In this article titled “People’s love of the seas could be the key for plastic pollution” published by the Science Daily goes on to explore how we humans, can reduce the amount of plastic pollutants that end up in our oceans. Every year, “More than 8 million tons of plastic are dumped in our oceans every year” according to the plasticoceans.org. This has become an epidemic within our oceans, they’re not only filled with plastic bottles, but they’re filled with plastic bags, soda bottles, straws and some plastic medical supplies from hospitals that wash alongside our shores and into the ocean. This has been deemed an epidemic by Ecowatch because plastic bottles contain chemicals known as BPA which imitate the body’s role of normal functioning hormones according to Science Daily. These chemicals are harmful because they can almost cause a hormone imbalance when a mass amount of BPA is released into the water. Being that their is over 8 million tons of plastic found in our oceans a year, it is hard for certain plastics to decompose and can take anywhere from 20-450 years for certain plastics to completely decompose.
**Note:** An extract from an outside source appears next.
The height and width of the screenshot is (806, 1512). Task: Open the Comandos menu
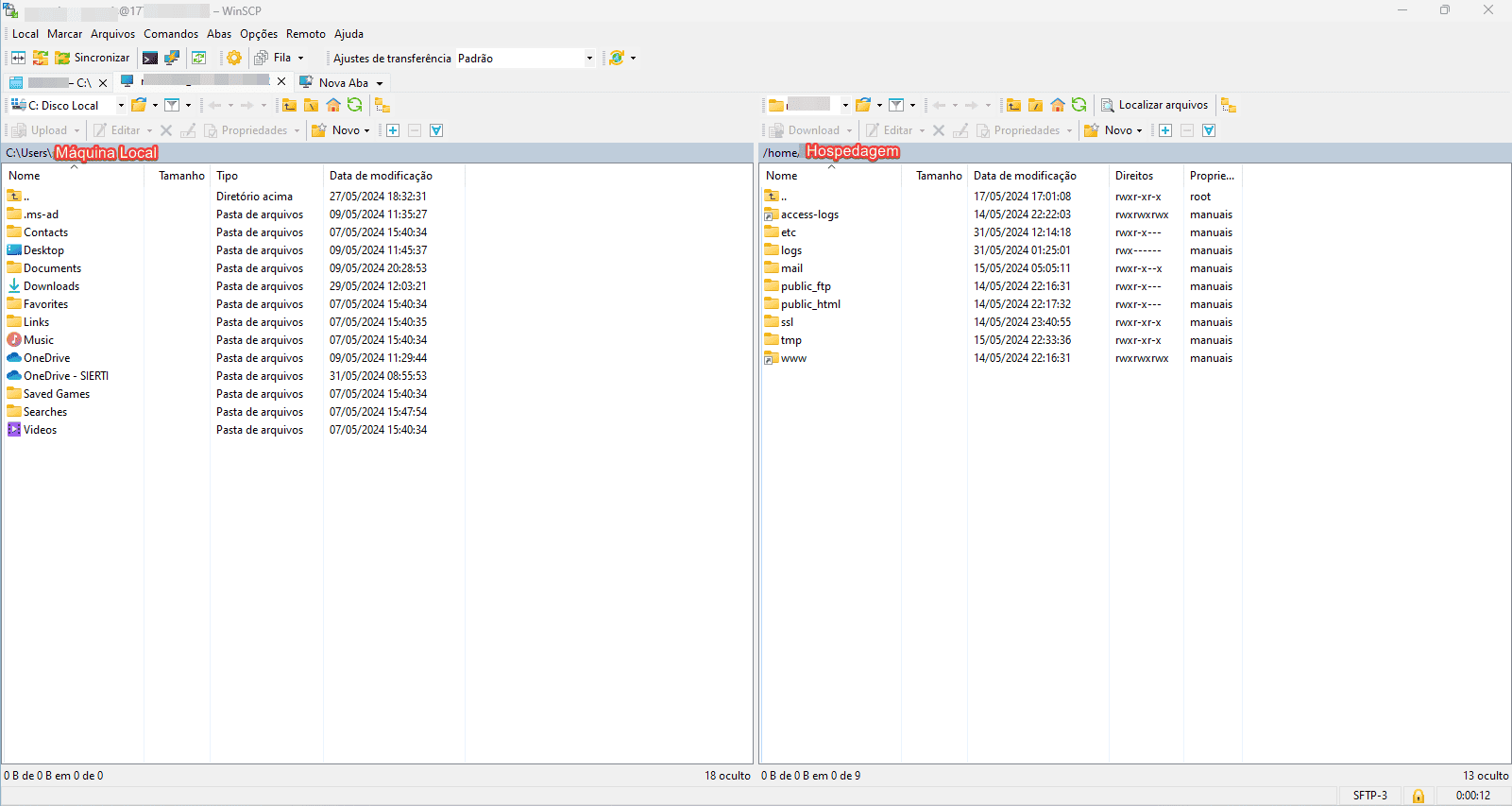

So how can we humans reduce these plastic pollutants in our oceans, Science Daily suggests using fear appeals such as “if powerful images were carried on everyday products, similar to that already being used on cigarette packaging,” this could possibly frighten consumers about the importance of recycling. Although, this sort of approach would not be an efficient way to display the severity of the plastic pollution issue, but it is certainly a good way to present the information to individuals who are unaware. There are solutions and ways to reduce the harmful effects in our oceans. There are monthly volunteer opportunities in certain geographical locations and individuals can volunteer at beach cleanups.
In conclusion, if we love our beaches and want to ensure that our health and well being is not being jeopardized, individuals would volunteer and reduce the plastic being dumped into our oceans every year.